Перепишите целиком, без единого изменения, текст о композиторе Иване Вишневском.

-- Текст для разбора --
▬▬▬▬▬▬▬▬▬▬

Союз писателей XXI века
Издательство Евгения Степанова
«Вест-Консалтинг»

АЛЕКСЕЙ ВУЛЬФОВ


СЕРГЕИЧ


Русская культура и журналистика понесли тяжелую утрату. 15 октября 2018 года на 58-м году жизни в больнице города Дмитрова скоропостижно скончался от тяжелой болезни выдающийся композитор и журналист Иван Сергеевич Вишневский.

Сергеевичем зову его по праву, потому что знаком с ним ровно сорок лет и полжизни прошел вместе с ним, будучи его самым давним другом. Когда мы учились в музыкальном училище, то звали друг друга — мальчишки — Борисыч и Сергеич. Все смеялись, но мы с тех пор так и величались до того дня, пока Ваня не ушел.
Однажды Валентин Распутин побывал на нашем концерте в Рахманиновском зале, где Владимирский хор “Распев” исполнял наши сочинения. После, когда мы обнялись на сцене, улыбнулся и сказал: “Больше всего мне понравилось, как вы тепло относитесь друг к другу...”. Потом посерьезнел: “Музыка Вишневского — хороша, сильна”.
Да, это так. Иван Вишневский — это выдающееся, уникальное дарование.

▬▬▬▬▬▬▬▬▬▬

-- Набор данных --
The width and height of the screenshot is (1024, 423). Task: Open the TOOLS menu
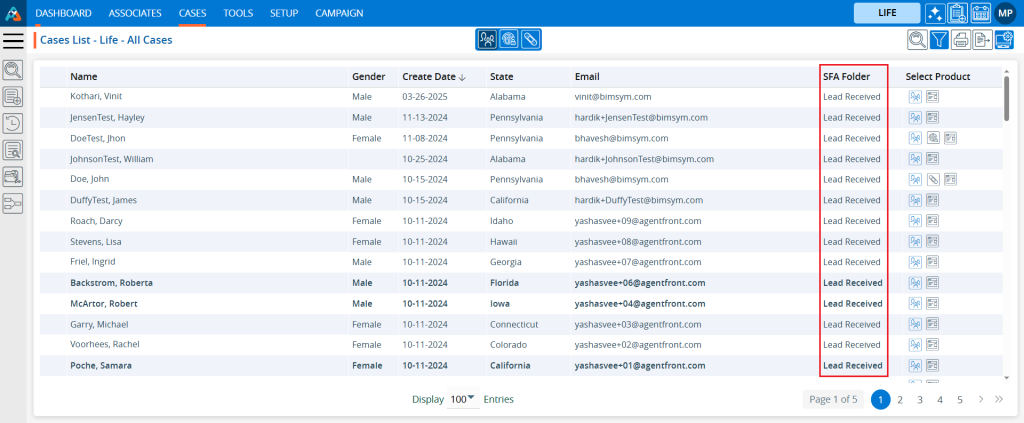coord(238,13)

▬▬▬▬▬▬▬▬▬▬

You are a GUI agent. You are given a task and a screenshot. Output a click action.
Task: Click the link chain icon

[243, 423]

▬▬▬▬▬▬▬▬▬▬

-- Ответ к заданию --
Союз писателей XXI века
Издательство Евгения Степанова
«Вест-Консалтинг»

АЛЕКСЕЙ ВУЛЬФОВ


СЕРГЕИЧ


Русская культура и журналистика понесли тяжелую утрату. 15 октября 2018 года на 58-м году жизни в больнице города Дмитрова скоропостижно скончался от тяжелой болезни выдающийся композитор и журналист Иван Сергеевич Вишневский.

Сергеевичем зову его по праву, потому что знаком с ним ровно сорок лет и полжизни прошел вместе с ним, будучи его самым давним другом. Когда мы учились в музыкальном училище, то звали друг друга — мальчишки — Борисыч и Сергеич. Все смеялись, но мы с тех пор так и величались до того дня, пока Ваня не ушел.
Однажды Валентин Распутин побывал на нашем концерте в Рахманиновском зале, где Владимирский хор “Распев” исполнял наши сочинения. После, когда мы обнялись на сцене, улыбнулся и сказал: “Больше всего мне понравилось, как вы тепло относитесь друг к другу...”. Потом посерьезнел: “Музыка Вишневского — хороша, сильна”.
Да, это так. Иван Вишневский — это выдающееся, уникальное дарование.